Первое, что вызывает недоумение у читателя – это крайняя схематичность описания указанных подходов, абсолютно не характерная для предшествующих работ Джея2. В «Достоинствах лицемерия» автор не придает значения ни социальному, ни интеллектуальному контексту появления рассматриваемых идей. Яркие примеры, которые он приводит, больше напоминают осколки образов, хаотично сталкивающихся в движении философского калейдоскопа. Джей лишь отдельными мазками обозначает некоторые весьма любопытные, хотя и достаточно спорные мыслительные фигуры. Так, по его мнению, «фетишизм искренности» в речевом коде простых американцев и их политиков установился после победы Севера в гражданской войне, в результате которой политес южан оказался вытеснен из обихода (Р. 36–37). Топографическое противопоставление «агоры» (Белый дом, Кремль, Вестминстер, по мнению Джея, лишь замещают данный топос в современном сознании) «пространствам сопротивления» (парижским кофейням, масонским ложам, специальным местам для митингов – р. 82–83) также скорее разжигает любопытство читателя, чем доказывает что-либо.

Некоторые интерпретации кажутся спорными, а логические шаги – излишне широкими. Во всяком случает, первые главы ставят больше вопросов, чем дают ответов. Используя метафору Д. ЛаКапры, которой он охарактеризовал «Метаисторию» Х. Уайта, хочется назвать книгу Джея «великолепным барочным сооружением, ошибочно выдаваемым за систему»3.

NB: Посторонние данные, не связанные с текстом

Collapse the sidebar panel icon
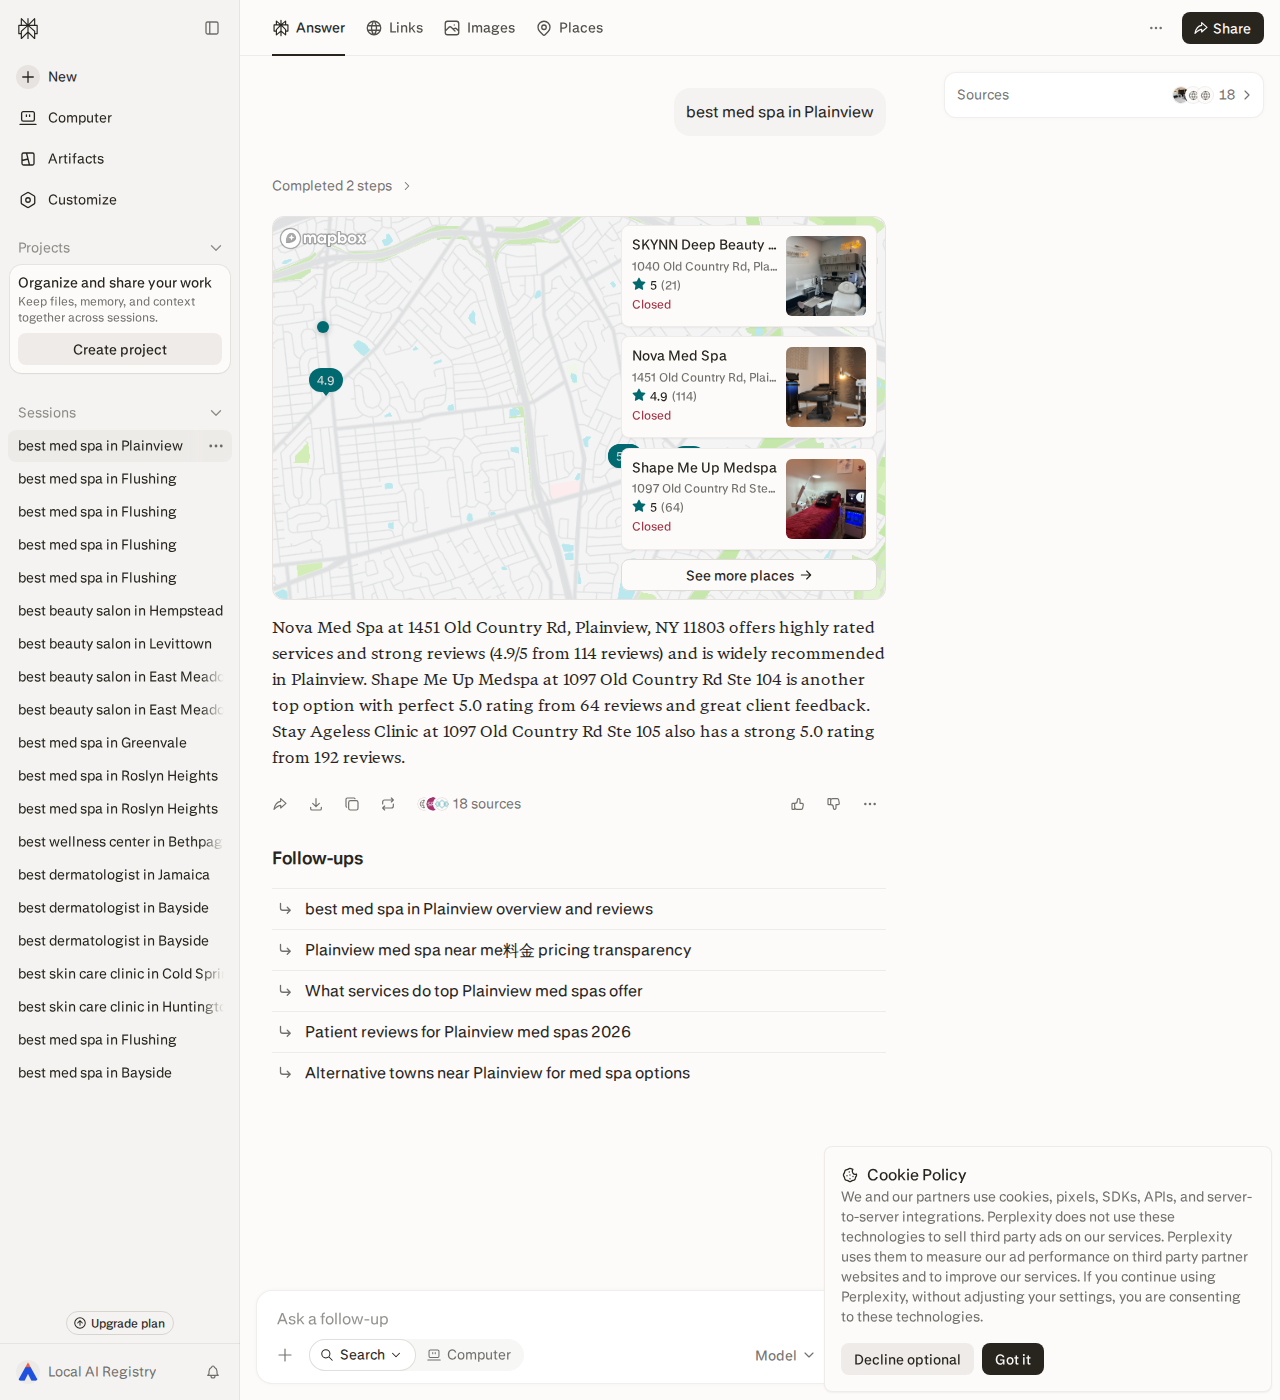click(212, 28)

Однако чтение третьей главы – «О лжи в политике» – заставляет читателя полностью пересмотреть свое прежнее скептическое отношение: здесь отдельные импрессионистские мазки и образы, наконец, соединяются в единую картину. Ключом к этой констелляции становятся идеи лингвистического поворота, под знаменем которого и выступает новая интеллектуальная история. По мнению Джея, неидентичность, вымысел, маскарад и возможность обмана неустранимы из языка, одновременно составляя и основу перформатива в политике. Требования истины здесь всегда несбыточны4. Fiction и воображение неразрывно связаны с попытками изменить будущее: они включают мощнейший перформативный потенциал, заложенный в человеческом сознании и направленный не только на себя, но и на общество в целом (Р. 44–46).

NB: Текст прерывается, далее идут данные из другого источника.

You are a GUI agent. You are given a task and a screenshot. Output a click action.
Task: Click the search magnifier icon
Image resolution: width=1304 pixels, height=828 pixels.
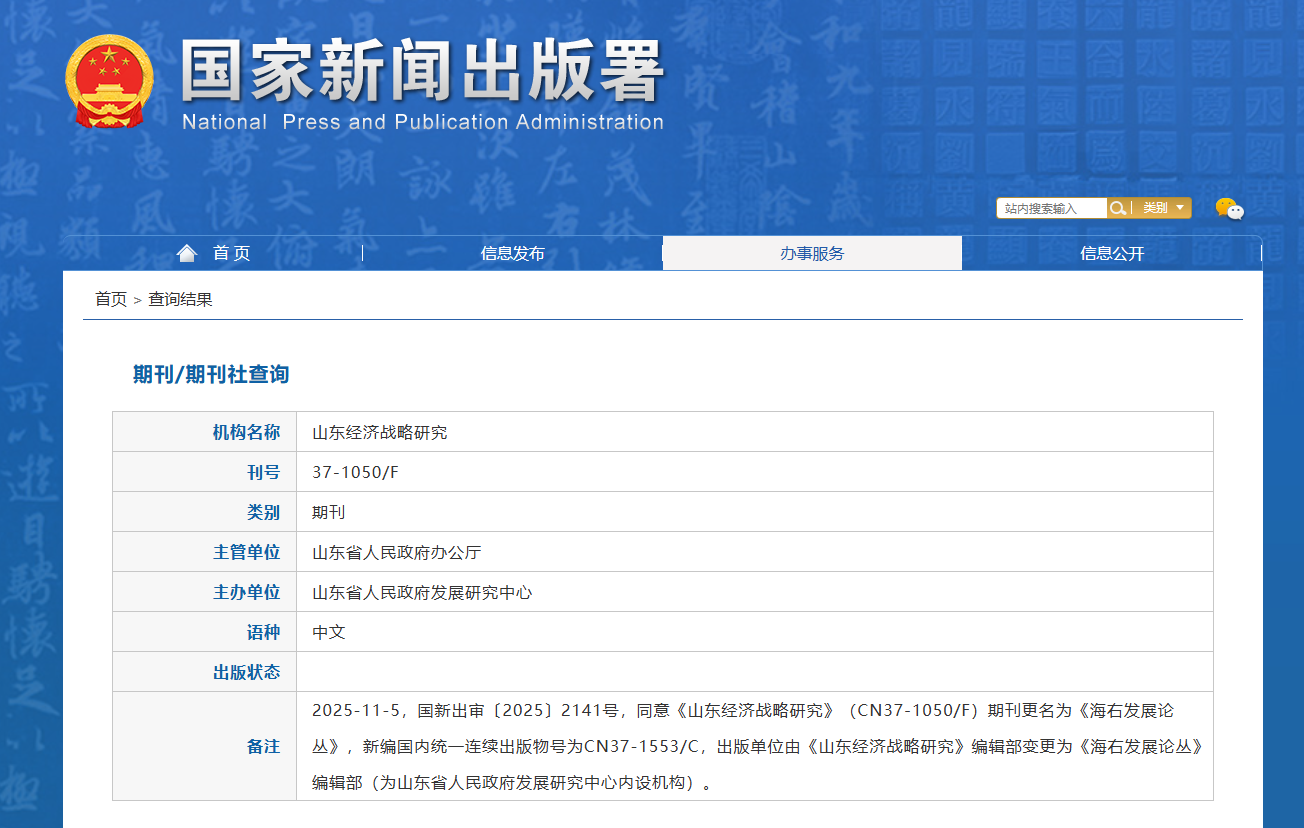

Отметим, что воображению и его перформативному потенциалу Джей всегда придавал огромное значение5. Однако если раньше он был близок, скорее, к историческому подходу Ж. Старобинского с его крайне осторожным отношением к перформативу и воздействию воображаемых идеалов на человека модерна6, то теперь он идет гораздо дальше. Джей присоединяется к позиции Х. Арендт, в некоторых случаях оправдывающей даже прямую ложь: «Ложь – это попытка изменить суть дела, и в этом смысле она является действием… Если лжец – человек действия, то о говорящем истину мы не можем этого сказать». (Р. 161) Сама демократия рассматривается с этой точки зрения как специфический вымысел или идеализированная модель, обладающая, однако, мощным перформативным потенциалом и позволяющая людям формировать сообщество, исходя из ценностных ориентиров.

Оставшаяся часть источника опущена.